We are all royal subjects in the kingdom of Hashem. Every one of us has a particular unique job to perform on behalf of the King. Some of us might be street sweepers, some of us might be accountants, some of us might be gardeners. On Rosh Hashanah we are evaluated on our progress in helping to establish the kingdom of Hashem on earth and in taking care of it. And the sentence decreed upon us on that day is only for the purpose of getting us back on track in doing what we have been uniquely created to do.

On Rosh Hashanah we are judged regarding what we did to build and maintain the kingdom this year. However, it is critical to understand that Hashem is not a tyrant or dictator. A tyrant or dictator couldn’t care less about his people; he only wants to control them and use them for self-aggrandizement. But Hashem is a King who is dependent on His people, because it is His people who acknowledge His kingship.

Hashem’s kingship, his ruling power, is dependent upon us. He has empowered us and entrusted us with building the kingdom that establishes Him as King. His majestic presence on earth is dependent upon our recognition and acceptance of Him as our ruler. Of course, Hashem rules over the world whether we accept that fact or not. The revelation of that truth, however, is up to us. If we behave as His royal subjects are meant to behave-and the Torah teaches us exactly how we are to do that-then this world will feel like Hashem’s kingdom and will be filled with His majestic presence. But if we deny the power of the King, then the world will look and feel to us like a wild jungle battered by the impersonal forces of nature.

When I first visited London, I really got the sense that the queen lives there. There is just something about the architecture and overall design of the city that conveys the feeling that this is where Her Majesty Queen Elizabeth resides. Everything appeared so orderly and well maintained. I remember going to Hyde Park and noticing that all the bushes were perfectly trimmed in geometrical shapes. Everybody seemed very formal and on guard. Even the ducks looked like they were on duty. Buckingham Palace, of course, is the city’s royal residence.
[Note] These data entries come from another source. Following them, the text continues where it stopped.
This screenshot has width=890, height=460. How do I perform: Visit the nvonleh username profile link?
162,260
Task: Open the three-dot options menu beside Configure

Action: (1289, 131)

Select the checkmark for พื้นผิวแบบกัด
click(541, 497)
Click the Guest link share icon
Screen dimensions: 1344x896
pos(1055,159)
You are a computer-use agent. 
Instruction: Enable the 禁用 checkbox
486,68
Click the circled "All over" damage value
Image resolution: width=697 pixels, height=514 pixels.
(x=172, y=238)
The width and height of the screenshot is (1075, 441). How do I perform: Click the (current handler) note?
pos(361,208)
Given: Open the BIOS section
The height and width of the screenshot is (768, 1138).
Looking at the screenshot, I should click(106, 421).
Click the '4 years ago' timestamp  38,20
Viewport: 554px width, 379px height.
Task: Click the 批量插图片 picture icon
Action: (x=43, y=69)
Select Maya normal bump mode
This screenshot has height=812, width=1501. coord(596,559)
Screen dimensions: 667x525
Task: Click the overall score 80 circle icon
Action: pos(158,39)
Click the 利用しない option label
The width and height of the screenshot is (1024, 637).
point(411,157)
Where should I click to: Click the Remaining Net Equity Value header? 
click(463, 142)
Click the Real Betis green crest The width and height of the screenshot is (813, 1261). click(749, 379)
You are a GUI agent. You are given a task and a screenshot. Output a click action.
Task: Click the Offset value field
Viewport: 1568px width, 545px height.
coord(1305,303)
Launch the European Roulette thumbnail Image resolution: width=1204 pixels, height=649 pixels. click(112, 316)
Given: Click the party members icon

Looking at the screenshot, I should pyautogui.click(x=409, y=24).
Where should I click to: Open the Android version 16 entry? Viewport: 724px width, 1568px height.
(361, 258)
Standing in front of the palace, I saw a fellow wearing a tall furry hat even though it was quite hot. He just stood there, forbidden to speak to tourists. When it came time for the changing of the guard, everything was pomp and circumstance. Not: “Hey guys, it’s time to do the change! Come on, let’s go!” It was done in a very formal and rigid manner, with every move executed to perfection.

Rosh Hashanah can also feel very formal and rigid. It may be hard to feel spontaneous on that day, because we have such a strong sense that the King is around. Everything has to be sparkling; everything has to be just right.

On Rosh Hashanah we realize that the King is expecting something special from us: He is counting on each and every one of us to establish His kingdom on earth. What an honor and a privilege-each one of us has a special role and a unique way to bring Hashem’s presence into this world. We can reveal the King and build His kingdom, or we can destroy the kingdom and exile the King. And even though, in truth, Hashem will still remain in power, we will not know, see, or feel that, and therefore we will experience ourselves to be living in a vicious jungle.

Consequently, on the birthday of humanity we must be extremely careful to evaluate ourselves. We must assess how well we have done our royal job in building and maintaining our world as a Kingdom for Hashem. Did we treat others with the love and respect due a fellow subject and partner? People should be able to walk into our homes, our offices, our shopping malls, look around, and say, “The King must live here… this must be the kingdom of the Ultimate, because it is a reflection of the Ultimate.”